I was a crew chief and ultimately a production supervisor on C-5's. I loved the aircraft as it was a thinking person's aircraft. It had a ton of different systems that other aircraft simply don't have and you were always learning something new about it.
I was a C-5 maintenance troop in the 80's and then went on to finish collage and was selected to attend OTS and pilot training. I was assigned to fly the C-5 at both Travis and Dover. The nitrogen system described in the video was done so incorrectly, yes nitrogen is used in landing gear struts, but the servicing of the system in the video is the system that fills the fuel cells as fuel is burned off to make the fuel cells non explosive. It also serves as a fire fighting system for under floor and gear wells.
We were at an air show in Mt Home, Idaho. A C5 was on tarmac so folks could wonder around it and walk inside. We had a sudden summer thunderstorm.

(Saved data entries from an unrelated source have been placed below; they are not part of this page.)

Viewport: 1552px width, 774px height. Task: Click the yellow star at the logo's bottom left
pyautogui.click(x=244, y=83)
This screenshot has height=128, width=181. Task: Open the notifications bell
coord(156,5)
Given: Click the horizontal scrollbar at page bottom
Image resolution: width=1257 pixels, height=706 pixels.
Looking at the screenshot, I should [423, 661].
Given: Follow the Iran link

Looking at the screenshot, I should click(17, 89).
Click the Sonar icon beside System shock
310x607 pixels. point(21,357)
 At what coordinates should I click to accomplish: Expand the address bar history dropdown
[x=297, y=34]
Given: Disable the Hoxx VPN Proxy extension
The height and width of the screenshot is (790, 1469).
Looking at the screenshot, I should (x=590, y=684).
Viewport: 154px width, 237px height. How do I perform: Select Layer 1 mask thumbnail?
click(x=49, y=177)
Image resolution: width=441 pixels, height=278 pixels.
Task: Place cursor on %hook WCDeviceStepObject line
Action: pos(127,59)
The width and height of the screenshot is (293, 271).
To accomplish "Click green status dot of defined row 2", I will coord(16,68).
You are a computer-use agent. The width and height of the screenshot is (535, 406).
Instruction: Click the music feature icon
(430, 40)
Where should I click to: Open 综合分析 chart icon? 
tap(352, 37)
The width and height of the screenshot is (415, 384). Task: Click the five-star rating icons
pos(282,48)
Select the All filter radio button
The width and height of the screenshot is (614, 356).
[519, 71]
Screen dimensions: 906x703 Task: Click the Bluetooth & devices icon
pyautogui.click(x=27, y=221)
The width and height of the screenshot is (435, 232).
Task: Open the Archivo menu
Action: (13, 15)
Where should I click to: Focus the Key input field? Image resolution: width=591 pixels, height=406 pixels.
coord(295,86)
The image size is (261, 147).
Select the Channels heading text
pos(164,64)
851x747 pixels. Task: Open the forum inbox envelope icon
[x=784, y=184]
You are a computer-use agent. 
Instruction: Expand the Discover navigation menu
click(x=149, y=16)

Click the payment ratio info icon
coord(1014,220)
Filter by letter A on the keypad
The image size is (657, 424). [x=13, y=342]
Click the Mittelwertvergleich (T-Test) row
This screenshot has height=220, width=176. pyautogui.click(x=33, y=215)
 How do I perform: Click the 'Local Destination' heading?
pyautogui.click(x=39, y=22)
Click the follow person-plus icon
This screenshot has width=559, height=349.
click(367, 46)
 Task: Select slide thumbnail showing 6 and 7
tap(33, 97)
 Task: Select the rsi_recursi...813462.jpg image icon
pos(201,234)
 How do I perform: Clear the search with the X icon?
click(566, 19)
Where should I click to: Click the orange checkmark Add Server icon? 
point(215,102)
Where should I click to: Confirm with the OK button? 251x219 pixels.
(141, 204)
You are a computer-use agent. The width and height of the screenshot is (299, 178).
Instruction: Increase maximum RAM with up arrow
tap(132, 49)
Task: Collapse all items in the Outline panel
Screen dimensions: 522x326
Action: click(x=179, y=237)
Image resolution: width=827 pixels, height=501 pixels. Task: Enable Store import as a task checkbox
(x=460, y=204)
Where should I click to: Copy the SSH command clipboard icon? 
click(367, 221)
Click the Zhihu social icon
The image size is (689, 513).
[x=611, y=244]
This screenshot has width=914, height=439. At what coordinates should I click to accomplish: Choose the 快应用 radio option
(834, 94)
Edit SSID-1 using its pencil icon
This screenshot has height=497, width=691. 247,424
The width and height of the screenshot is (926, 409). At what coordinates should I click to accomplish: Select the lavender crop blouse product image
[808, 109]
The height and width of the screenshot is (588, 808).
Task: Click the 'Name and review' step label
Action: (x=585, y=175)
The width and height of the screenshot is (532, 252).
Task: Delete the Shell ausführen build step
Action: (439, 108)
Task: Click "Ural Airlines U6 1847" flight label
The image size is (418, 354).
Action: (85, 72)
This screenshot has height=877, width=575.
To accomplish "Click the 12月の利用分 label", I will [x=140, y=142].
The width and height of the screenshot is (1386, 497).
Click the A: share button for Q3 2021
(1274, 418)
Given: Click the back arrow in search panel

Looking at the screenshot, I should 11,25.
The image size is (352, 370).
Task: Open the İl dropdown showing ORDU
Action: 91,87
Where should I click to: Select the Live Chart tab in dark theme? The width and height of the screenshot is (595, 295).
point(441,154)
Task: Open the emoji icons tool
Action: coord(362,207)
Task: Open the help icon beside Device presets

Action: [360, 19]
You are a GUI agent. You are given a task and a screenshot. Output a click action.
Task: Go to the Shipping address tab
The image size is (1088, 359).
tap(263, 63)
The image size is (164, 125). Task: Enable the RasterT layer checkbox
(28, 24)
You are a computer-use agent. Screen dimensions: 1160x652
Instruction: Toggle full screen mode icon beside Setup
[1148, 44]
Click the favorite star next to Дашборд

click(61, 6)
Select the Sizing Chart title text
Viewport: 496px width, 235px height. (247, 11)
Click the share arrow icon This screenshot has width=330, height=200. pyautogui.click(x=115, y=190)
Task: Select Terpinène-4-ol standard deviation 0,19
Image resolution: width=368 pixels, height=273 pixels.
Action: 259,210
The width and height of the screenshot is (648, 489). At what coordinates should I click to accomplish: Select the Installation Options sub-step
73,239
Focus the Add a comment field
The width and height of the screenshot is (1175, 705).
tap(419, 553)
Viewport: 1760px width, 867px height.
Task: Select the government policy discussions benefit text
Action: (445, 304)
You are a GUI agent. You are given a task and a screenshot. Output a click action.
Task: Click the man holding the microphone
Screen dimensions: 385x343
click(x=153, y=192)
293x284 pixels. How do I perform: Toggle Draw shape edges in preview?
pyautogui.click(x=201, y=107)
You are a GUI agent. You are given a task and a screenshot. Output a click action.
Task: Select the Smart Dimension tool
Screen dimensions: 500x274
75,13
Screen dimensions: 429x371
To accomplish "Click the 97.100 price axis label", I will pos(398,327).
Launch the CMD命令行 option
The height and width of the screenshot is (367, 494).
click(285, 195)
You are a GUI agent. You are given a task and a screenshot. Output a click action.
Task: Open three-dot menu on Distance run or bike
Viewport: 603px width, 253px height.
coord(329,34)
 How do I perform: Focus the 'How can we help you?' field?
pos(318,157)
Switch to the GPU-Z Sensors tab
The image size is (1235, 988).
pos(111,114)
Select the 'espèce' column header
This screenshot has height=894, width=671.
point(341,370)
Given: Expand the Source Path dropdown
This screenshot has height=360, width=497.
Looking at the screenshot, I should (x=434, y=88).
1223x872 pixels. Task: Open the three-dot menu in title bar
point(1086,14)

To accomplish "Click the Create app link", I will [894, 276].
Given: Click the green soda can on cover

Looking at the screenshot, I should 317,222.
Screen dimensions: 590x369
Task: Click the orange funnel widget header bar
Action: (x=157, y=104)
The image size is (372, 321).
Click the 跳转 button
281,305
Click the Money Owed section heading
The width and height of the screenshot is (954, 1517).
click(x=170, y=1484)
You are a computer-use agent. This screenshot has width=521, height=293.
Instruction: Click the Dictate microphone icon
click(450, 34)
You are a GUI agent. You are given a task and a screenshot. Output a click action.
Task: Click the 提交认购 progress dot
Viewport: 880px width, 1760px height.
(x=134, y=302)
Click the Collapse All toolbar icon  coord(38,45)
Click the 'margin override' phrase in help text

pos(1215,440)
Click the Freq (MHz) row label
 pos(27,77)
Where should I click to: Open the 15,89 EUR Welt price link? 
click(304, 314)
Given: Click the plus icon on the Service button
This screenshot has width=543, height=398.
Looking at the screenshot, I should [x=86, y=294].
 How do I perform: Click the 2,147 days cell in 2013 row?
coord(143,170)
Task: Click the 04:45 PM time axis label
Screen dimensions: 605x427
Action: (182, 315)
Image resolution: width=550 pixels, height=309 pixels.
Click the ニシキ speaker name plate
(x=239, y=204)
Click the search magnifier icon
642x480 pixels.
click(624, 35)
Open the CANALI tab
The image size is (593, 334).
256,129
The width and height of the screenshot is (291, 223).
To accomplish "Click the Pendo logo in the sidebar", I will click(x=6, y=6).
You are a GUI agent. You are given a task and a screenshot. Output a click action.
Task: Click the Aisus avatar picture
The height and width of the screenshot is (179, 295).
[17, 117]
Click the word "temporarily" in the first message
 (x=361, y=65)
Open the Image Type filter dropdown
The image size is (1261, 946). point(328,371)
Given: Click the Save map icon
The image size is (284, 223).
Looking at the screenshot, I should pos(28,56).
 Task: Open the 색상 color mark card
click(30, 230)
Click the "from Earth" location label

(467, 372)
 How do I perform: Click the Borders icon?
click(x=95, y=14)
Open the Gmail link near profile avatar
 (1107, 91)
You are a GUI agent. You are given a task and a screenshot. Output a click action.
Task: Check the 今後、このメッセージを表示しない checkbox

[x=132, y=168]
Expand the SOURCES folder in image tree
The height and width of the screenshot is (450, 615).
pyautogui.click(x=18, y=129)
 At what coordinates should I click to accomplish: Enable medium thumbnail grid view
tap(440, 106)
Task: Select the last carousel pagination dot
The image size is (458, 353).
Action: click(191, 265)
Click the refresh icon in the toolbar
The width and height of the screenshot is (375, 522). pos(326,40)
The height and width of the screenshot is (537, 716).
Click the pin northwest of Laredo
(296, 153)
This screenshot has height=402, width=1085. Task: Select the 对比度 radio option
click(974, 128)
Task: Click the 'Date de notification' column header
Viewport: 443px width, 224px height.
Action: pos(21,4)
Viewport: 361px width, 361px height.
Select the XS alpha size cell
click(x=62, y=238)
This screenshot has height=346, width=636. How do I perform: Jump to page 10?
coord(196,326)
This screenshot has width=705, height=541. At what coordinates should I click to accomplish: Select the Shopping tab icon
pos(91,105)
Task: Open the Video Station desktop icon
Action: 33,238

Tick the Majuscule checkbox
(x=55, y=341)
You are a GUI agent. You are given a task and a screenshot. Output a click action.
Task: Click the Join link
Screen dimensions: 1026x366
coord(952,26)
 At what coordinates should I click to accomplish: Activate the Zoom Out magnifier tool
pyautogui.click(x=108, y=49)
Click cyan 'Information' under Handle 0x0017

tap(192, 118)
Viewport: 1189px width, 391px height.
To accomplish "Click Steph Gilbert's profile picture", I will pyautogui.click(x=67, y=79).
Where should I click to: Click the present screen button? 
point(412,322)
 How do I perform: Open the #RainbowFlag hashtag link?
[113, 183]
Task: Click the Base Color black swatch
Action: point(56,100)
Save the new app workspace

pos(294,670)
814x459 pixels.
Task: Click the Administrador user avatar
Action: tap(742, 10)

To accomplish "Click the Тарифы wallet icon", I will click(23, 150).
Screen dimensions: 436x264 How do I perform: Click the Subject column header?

Everyone headed to that plane and there was an unbelievable number of people who sheltered inside that plane to wait out the storm. These things are HUGE!
Beautiful engineering. My mobile training unit was moved from Nouasseur Air Depot in Morocco to Wheelus AB in Libya in 1957 using just one C-130. It was an impressive plane then to this 22 year old airman. Took the place of four C-119s.
My friend was in Iraq and he told me how large the C5 Galaxy was. He showed me a few photos today that his unit took while in flight to Iraq and the inside was damn massive.